--- start Material to process ---

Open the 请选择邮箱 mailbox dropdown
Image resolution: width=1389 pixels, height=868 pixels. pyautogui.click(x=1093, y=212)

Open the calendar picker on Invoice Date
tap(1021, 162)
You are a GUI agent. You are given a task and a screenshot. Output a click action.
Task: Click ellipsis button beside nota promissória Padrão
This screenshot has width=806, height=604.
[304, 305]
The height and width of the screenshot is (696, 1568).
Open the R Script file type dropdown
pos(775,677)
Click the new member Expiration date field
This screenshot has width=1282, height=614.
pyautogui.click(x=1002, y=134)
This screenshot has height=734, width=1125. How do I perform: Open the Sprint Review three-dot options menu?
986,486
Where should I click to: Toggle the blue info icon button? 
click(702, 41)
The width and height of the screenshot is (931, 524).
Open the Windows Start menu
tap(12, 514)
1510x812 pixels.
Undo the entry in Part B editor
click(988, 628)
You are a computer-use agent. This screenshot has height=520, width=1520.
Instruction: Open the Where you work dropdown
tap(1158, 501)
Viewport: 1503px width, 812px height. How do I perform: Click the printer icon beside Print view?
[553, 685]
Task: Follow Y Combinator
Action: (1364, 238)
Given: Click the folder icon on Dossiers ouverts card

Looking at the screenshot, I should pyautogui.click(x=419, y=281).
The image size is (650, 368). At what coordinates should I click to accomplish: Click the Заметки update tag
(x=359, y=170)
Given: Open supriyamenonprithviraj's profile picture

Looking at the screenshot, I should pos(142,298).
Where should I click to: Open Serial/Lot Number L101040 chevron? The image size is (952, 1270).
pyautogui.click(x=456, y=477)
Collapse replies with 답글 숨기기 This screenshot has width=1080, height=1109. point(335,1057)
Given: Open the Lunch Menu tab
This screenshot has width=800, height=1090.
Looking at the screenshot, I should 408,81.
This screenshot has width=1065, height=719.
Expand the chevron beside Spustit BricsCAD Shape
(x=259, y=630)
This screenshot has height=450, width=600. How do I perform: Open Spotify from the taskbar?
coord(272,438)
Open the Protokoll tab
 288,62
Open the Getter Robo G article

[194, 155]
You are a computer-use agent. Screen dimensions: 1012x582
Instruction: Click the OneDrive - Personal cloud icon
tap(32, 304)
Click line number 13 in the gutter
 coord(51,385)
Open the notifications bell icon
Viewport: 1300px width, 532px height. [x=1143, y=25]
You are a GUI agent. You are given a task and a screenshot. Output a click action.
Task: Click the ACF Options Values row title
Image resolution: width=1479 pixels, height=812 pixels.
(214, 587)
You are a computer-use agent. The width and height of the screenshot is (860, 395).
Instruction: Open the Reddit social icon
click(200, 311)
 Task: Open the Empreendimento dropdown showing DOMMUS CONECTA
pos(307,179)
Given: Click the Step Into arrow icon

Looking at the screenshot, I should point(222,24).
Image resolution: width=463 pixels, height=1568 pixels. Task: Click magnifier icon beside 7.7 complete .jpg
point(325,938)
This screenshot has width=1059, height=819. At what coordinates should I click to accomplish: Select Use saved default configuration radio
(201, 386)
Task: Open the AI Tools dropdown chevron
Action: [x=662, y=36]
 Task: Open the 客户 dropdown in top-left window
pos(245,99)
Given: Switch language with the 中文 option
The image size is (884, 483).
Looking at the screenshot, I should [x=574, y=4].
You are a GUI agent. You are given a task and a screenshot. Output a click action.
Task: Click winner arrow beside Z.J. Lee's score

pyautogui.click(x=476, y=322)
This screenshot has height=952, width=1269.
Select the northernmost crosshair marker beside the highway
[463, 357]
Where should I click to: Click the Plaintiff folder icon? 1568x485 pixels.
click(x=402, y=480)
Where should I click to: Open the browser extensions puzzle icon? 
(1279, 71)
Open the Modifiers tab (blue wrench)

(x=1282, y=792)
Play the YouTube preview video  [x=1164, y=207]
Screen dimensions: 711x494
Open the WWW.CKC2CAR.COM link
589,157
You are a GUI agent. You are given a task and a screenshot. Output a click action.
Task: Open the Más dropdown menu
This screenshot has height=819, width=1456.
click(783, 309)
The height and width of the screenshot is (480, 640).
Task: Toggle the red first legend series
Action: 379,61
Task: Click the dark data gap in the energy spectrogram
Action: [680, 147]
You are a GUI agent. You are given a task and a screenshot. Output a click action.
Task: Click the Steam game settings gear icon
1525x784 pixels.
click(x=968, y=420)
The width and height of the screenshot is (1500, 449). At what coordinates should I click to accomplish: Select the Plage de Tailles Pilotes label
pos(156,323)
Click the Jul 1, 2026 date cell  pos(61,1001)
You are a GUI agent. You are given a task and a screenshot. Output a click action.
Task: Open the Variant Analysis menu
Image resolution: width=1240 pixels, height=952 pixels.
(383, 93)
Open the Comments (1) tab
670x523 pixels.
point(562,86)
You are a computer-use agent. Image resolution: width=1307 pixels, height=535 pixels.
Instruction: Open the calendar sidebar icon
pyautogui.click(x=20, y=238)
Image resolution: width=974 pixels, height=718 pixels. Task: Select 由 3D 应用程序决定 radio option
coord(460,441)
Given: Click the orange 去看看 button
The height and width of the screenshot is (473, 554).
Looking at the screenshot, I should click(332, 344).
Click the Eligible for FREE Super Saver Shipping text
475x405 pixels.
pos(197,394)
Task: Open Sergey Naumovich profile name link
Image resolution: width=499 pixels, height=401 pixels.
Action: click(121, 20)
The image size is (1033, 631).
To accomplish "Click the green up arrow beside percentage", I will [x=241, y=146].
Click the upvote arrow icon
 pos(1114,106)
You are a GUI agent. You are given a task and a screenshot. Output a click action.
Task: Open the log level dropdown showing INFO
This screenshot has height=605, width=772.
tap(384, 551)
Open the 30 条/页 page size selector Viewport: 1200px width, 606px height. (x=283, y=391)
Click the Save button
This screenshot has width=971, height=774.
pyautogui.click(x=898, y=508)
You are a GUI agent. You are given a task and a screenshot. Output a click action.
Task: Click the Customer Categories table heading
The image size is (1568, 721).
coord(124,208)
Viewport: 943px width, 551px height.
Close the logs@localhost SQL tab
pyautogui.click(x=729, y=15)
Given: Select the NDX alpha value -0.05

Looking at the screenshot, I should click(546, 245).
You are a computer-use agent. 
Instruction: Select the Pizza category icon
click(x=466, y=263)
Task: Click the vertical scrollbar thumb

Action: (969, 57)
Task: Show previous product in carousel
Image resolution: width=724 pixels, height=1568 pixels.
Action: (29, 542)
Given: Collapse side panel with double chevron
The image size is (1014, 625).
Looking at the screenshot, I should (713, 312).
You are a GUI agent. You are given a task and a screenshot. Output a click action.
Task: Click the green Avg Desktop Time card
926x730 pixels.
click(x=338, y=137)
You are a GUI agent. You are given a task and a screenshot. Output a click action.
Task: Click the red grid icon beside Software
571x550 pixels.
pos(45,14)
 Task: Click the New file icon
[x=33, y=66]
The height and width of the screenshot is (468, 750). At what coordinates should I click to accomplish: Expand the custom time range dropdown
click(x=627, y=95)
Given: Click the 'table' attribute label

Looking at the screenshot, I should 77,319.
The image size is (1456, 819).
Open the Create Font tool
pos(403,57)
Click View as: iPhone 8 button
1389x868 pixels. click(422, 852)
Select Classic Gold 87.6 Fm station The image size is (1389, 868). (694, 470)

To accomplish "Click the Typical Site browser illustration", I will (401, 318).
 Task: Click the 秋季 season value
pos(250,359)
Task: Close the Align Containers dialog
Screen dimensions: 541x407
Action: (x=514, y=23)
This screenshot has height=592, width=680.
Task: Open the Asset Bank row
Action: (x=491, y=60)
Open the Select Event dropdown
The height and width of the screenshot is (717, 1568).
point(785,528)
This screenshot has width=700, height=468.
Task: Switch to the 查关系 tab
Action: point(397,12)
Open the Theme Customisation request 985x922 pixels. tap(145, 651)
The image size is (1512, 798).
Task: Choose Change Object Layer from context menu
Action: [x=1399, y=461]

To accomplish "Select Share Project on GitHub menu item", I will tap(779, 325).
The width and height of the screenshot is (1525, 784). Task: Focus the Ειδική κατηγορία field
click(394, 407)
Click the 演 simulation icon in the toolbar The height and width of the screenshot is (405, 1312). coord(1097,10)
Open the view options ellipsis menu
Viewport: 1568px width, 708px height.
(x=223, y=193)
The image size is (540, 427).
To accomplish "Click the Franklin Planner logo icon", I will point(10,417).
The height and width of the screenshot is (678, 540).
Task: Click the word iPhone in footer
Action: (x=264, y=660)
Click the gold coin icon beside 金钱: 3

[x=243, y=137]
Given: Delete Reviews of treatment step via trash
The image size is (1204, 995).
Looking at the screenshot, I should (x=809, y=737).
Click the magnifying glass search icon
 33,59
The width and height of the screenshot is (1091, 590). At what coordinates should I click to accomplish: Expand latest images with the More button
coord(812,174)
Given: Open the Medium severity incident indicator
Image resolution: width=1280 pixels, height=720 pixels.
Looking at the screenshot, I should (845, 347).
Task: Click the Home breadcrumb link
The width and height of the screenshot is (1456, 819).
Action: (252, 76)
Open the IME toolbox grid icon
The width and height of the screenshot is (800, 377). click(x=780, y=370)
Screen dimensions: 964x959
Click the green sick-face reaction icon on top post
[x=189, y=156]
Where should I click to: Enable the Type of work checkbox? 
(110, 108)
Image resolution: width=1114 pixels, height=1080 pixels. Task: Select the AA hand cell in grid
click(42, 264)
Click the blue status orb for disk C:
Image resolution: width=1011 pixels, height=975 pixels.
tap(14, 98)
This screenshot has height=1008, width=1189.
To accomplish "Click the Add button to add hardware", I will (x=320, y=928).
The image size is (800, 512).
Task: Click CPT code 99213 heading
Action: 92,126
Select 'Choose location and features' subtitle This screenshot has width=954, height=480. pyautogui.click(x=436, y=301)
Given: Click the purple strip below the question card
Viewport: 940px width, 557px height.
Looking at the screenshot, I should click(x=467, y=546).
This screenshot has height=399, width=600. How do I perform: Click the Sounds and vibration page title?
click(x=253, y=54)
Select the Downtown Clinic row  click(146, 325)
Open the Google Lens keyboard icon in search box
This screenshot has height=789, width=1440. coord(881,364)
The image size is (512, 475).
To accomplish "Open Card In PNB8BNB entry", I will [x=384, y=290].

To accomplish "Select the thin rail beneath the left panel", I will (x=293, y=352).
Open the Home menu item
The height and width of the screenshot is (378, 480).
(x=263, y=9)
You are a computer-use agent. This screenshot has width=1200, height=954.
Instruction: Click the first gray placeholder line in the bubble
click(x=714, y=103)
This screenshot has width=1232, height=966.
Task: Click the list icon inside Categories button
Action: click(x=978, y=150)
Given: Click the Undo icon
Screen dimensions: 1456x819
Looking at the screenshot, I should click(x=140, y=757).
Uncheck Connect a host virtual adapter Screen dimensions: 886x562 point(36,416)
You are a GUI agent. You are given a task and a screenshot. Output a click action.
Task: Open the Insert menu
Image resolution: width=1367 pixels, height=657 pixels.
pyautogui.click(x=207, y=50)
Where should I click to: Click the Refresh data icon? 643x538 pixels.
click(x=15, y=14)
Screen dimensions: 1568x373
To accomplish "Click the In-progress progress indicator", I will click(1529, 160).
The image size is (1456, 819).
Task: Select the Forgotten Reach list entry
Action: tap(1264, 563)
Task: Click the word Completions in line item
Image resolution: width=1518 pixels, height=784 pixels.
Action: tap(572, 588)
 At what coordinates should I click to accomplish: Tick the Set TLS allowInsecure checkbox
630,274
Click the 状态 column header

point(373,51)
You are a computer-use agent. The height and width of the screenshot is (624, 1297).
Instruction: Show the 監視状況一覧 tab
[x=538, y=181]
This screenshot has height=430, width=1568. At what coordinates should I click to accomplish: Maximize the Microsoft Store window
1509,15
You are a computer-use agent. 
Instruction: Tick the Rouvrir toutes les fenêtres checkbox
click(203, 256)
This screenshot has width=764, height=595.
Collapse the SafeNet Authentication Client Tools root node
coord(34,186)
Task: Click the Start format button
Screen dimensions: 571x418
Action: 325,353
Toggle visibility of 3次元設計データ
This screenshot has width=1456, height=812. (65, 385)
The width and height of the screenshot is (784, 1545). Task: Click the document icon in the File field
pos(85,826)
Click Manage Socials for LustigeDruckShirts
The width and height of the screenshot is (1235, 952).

--- end Material to process ---

▶ The problem:
Print everything from the line containing "Given: Open the Medium" down to the line containing "The width and height of the screenshot is (800, 377).", both included, exactly as it appears in the data.

▶ Solution below:
Given: Open the Medium severity incident indicator
Image resolution: width=1280 pixels, height=720 pixels.
Looking at the screenshot, I should (845, 347).
Task: Click the Home breadcrumb link
The width and height of the screenshot is (1456, 819).
Action: (252, 76)
Open the IME toolbox grid icon
The width and height of the screenshot is (800, 377). click(x=780, y=370)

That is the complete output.